Q2: Does a negative relationship (i.e., a negative option in choose and a 'no' answer in verify) mean that the Chest Imagenome attribute relationship is explicitly marked as no, or does anything that is not marked as yes count?
A2: This is an important question. We assume that if there's no information in the report, especially regarding the five categories we've covered, we regard it as "no." This is because radiology reports should be comprehensive; incompleteness could lead to patient care issues. This is why we do further preprocessing on the original Chest Imagenome dataset.

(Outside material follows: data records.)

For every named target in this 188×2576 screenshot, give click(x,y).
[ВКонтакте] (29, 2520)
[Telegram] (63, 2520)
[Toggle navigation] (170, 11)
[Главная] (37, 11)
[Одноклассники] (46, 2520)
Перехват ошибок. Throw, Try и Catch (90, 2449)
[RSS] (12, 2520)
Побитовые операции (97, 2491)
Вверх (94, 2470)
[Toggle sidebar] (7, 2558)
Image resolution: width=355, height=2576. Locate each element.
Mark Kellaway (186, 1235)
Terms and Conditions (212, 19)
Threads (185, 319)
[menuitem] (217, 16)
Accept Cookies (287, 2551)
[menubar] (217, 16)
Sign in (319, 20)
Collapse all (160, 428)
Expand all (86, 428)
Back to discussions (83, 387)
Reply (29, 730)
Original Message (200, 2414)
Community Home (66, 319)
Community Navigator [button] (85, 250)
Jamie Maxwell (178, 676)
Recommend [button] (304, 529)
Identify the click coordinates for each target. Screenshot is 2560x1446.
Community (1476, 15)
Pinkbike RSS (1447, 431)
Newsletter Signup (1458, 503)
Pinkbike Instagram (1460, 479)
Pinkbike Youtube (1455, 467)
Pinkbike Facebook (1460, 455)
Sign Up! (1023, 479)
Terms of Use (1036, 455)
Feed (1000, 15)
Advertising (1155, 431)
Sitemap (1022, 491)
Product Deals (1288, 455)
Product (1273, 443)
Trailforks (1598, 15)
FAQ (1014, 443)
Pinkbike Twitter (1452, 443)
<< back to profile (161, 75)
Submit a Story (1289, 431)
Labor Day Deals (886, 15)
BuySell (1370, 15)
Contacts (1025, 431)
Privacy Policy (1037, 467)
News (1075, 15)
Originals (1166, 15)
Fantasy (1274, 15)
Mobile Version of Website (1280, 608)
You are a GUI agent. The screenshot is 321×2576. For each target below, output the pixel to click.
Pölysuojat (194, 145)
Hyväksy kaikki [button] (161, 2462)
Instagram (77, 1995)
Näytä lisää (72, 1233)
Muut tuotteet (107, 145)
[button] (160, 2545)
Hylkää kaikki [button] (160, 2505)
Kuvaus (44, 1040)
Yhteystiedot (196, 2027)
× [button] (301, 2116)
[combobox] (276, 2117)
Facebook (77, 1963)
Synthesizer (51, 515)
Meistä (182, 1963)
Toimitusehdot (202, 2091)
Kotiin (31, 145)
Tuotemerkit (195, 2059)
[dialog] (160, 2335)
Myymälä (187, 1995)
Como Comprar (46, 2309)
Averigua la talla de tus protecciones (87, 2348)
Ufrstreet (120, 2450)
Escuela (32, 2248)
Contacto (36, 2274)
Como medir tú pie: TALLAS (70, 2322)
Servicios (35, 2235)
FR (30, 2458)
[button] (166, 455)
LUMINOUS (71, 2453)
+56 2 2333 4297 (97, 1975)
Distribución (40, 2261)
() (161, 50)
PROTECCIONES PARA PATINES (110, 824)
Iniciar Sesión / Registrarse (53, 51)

Q3: Is the answer distribution balanced only for choose and verify types?
A3: No, we did not balance the answer distribution for query types. It is more complicated to construct such logic, but the main scheme is the same as others, sampling answers that can maximize the answer entropies.
Also, I will share the code asap.
@zihui-debug For the 'nlp' category, we've replaced its concept with our own "abnormality" concept by pre-defining it as a superset of the other four categories (i.e., 'anatomicalfinding', 'device', 'disease', and 'tubesandlines', excluding 'technicalassessment'). As for the 'texture' category, it occurs less frequently compared to the other categories and is tricky; it's more of a modifier that can attach to other attributes rather than an independent attribute.
@zihui-debug For the 'nlp' category, we've replaced its concept with our own "abnormality" concept by pre-defining it as a superset of the other four categories (i.e., 'anatomicalfinding', 'device', 'disease', and 'tubesandlines', excluding 'technicalassessment'). As for the 'texture' category, it occurs less frequently compared to the other categories and is tricky; it's more of a modifier that can attach to other attributes rather than an independent attribute.
Very helpful answer, thanks! About the nlp attribute (with the value normal or abnormal), how to deal with the case where both normal and abnormal annotations exist for the same object in the Chest Imagenome gold dataset? For example, on approximately 5061/5076 lines in the gold_object_attribute_with_coordinates.txt file (below is a screenshot of the file converted to csv), upper mediastinum is labeled both normal and abnormal.
@zihui-debug Sorry for the late reply! Yes, I guess these are unexpected scenarios that happened in their dataset (even in the gold dataset). For a given study id, raw-level annotations (i.e., sentence-level) can hold different attributes according to different sentences. So sentence A might be labeled as (upper mediastinum, normal, yes) and sentence B labeled as (upper mediastinum, abnormal, yes). It makes sense because each sentence has different semantics. In most cases (from my perspective), they aggregate them as follows: if there is even one abnormal label, then the final label for whether the upper mediastinum is normal or abnormal is set to abnormal. This is a natural way to conclude the final label for the report-level using sentence-level annotations.
Thank you for your outstanding work! I'm sorry to bother you, but I still have questions about some of the details of the data construction process. I'm wondering how you choose the value of each placeholder when fill in the question templates? The Chest ImaGenome dataset contains a large number of annotations for anatomical regions and attributes that, if used in full, would yield quite a number of samples. So what's the specific sampling strategy? For example, when constructing an abnormality choose type question related to an X-ray, are the anatomical area randomly selected? In addition, how to set the negative sample in the candidate option?